By the time all the gifts are unwrapped and dinner is eaten, many young people have had their legal limit of their family for one day. That’s the way it was back in the late ’70s, and I doubt it’s changed much.
At that time, Wisconsin’s drinking age was 18, so the bars were full of college students fleeing their homes.
We gathered — of all places — in a tiny restaurant lounge. It seems an unlikely place for that, but if you went to the bar at Nino’s Steak Round-up, you ran into someone you knew almost every night during Christmas break.
The lounge at Nino’s seemed a vaguely sophisticated place. It had exactly one beer on tap. Special Export, brewed in Wisconsin, was a bit of a premium brand. It came from the same brewery as the more popular, less expensive Old Style. (It was as Michelob is to Budweiser.)

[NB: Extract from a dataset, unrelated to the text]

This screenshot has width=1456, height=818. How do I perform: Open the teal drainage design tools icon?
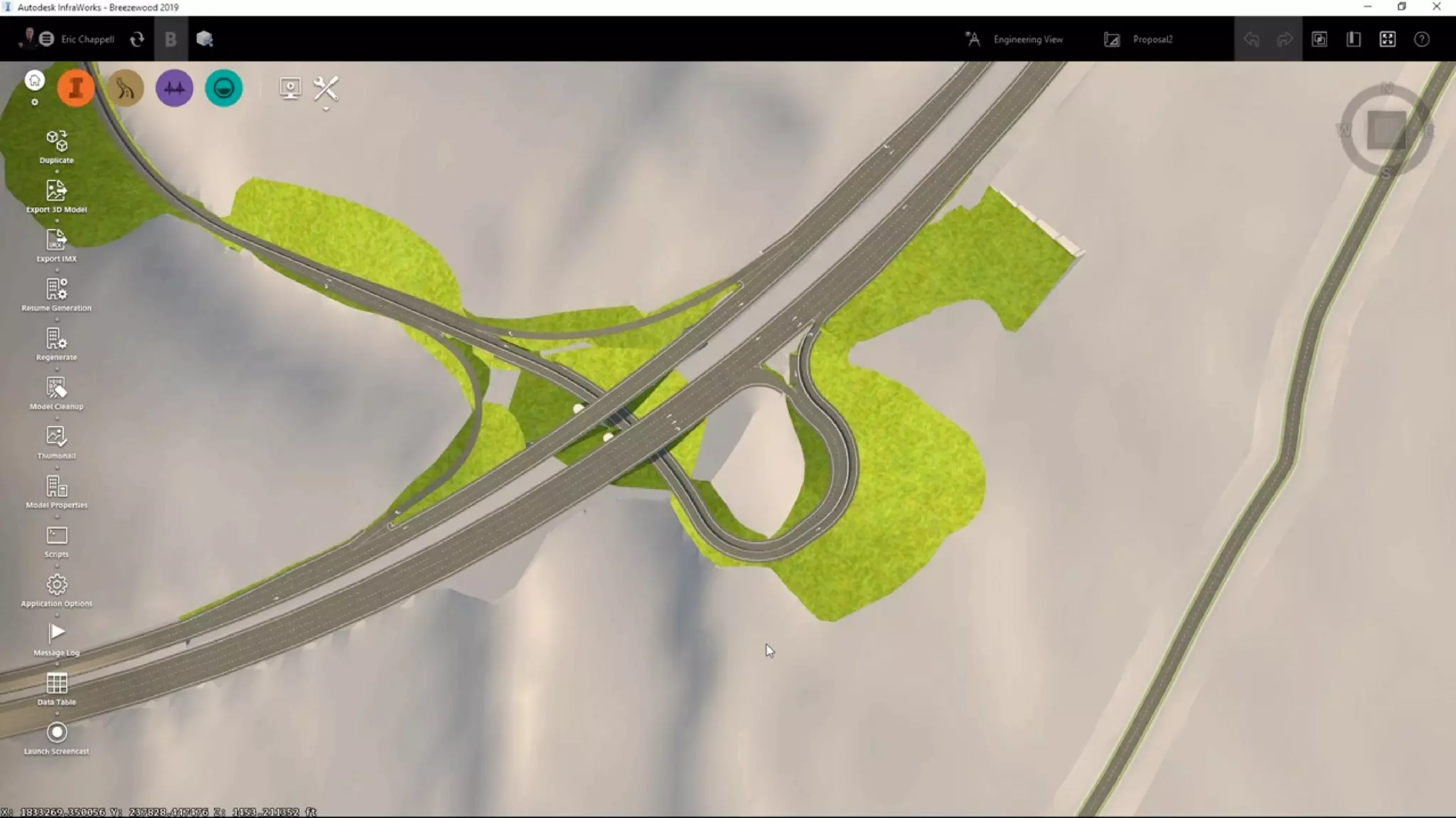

There you were — 18, 19, 20 — and drinking a beer that wasn’t something you drank in high school. If not Special Ex, then mixed drinks. Save for a brief and still inexplicable flirtation with the Vodka Collins, my mixed drink of choice was the whiskey sour. I couldn’t begin to tell you what brands of liquor went into them. Some sophisticate.

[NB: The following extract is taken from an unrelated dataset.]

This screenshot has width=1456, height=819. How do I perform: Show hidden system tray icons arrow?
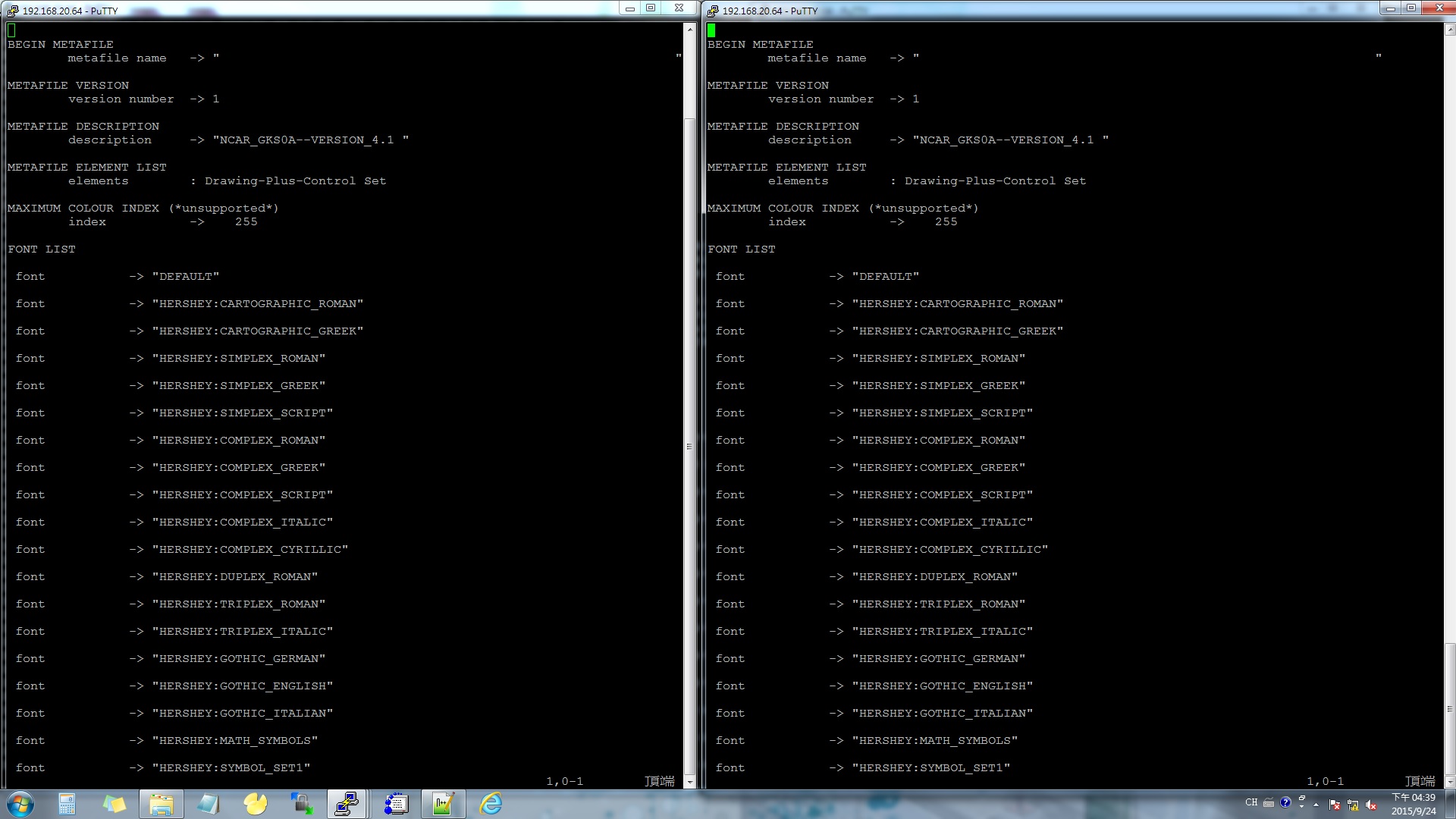pyautogui.click(x=1316, y=805)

I spent many nights at Nino’s, but it wasn’t a place for music. It was a place you went to chill out, to shoot the breeze. Lots of people went there for a quiet drink. There was a stereo behind the bar, and I vaguely recall albums being played. It was the time of late-night free-form FM radio, so maybe they played that.

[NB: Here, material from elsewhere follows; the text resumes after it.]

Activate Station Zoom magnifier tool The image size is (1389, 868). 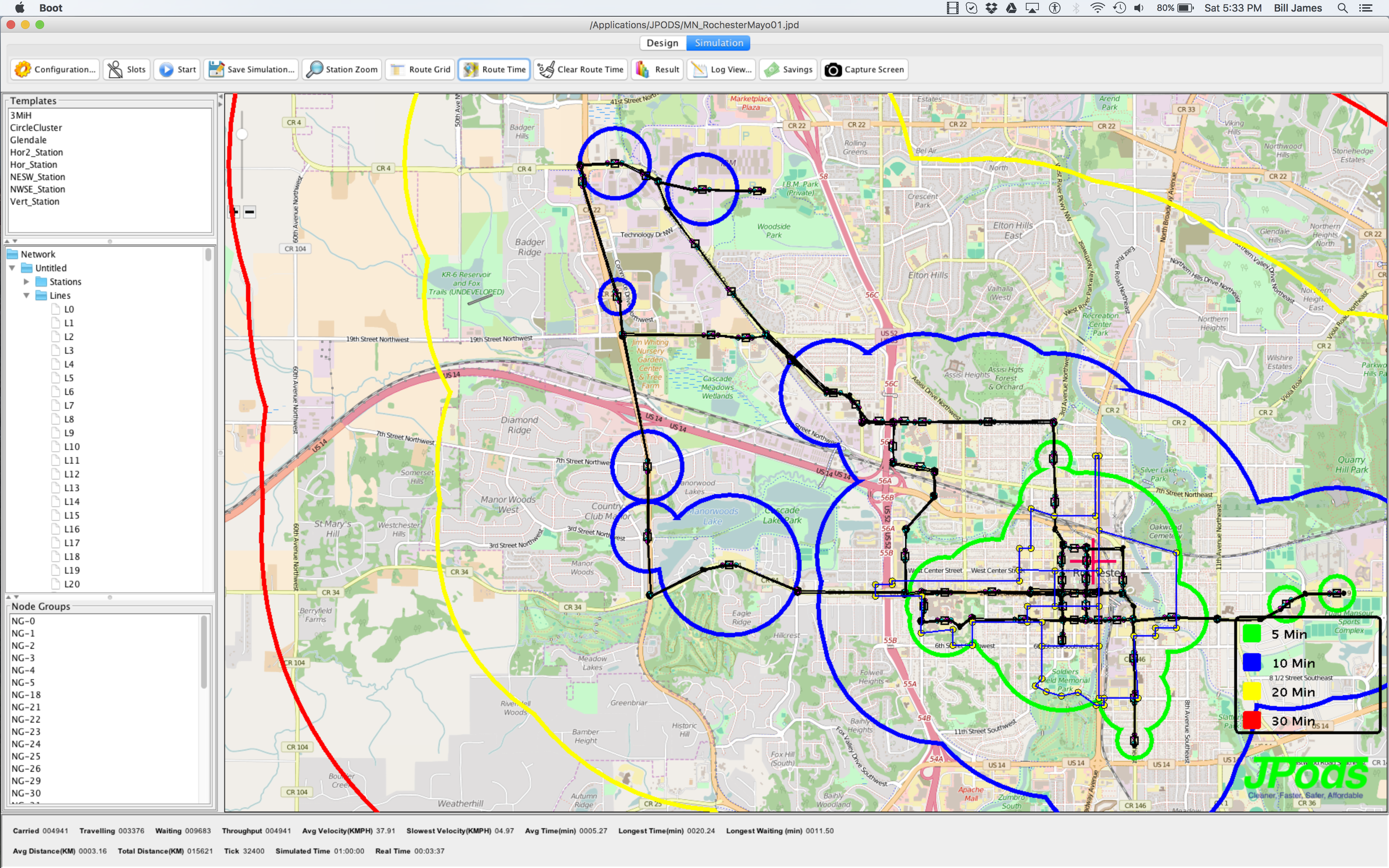[315, 69]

Truth be told, Nino’s was a place to go to escape the dreadful music played in central Wisconsin — and lots of other places — in the late ’70s. It was enough to drive anyone to drink, even on Christmas night.
One look at the WLS charts for the week of Christmas 1977, when I was home from school during my junior year in college, and I know why drinks were in order. Shaun Cassidy has two singles and two LPs in the charts. Two LPs titled “You Light Up My Life” are in the charts, one by Debby Boone and one the movie soundtrack.
So there will be no music from the week of Christmas 1977. There will, however, be music in the spirit of those Christmas night gatherings.
“Christmas Night In Harlem,” Louis Armstrong with the Benny Carter Orchestra, 1955, from “Santa Claus Blues,” 1993. It’s out of print.
Harlem is nothing like central Wisconsin, but this vibe is much the same.
“Oh, everyone is gonna sit up until after 3/Everyone will be all lit up like a Christmas tree.”
Yeah, that’s pretty much how it went after you fled the house on Christmas.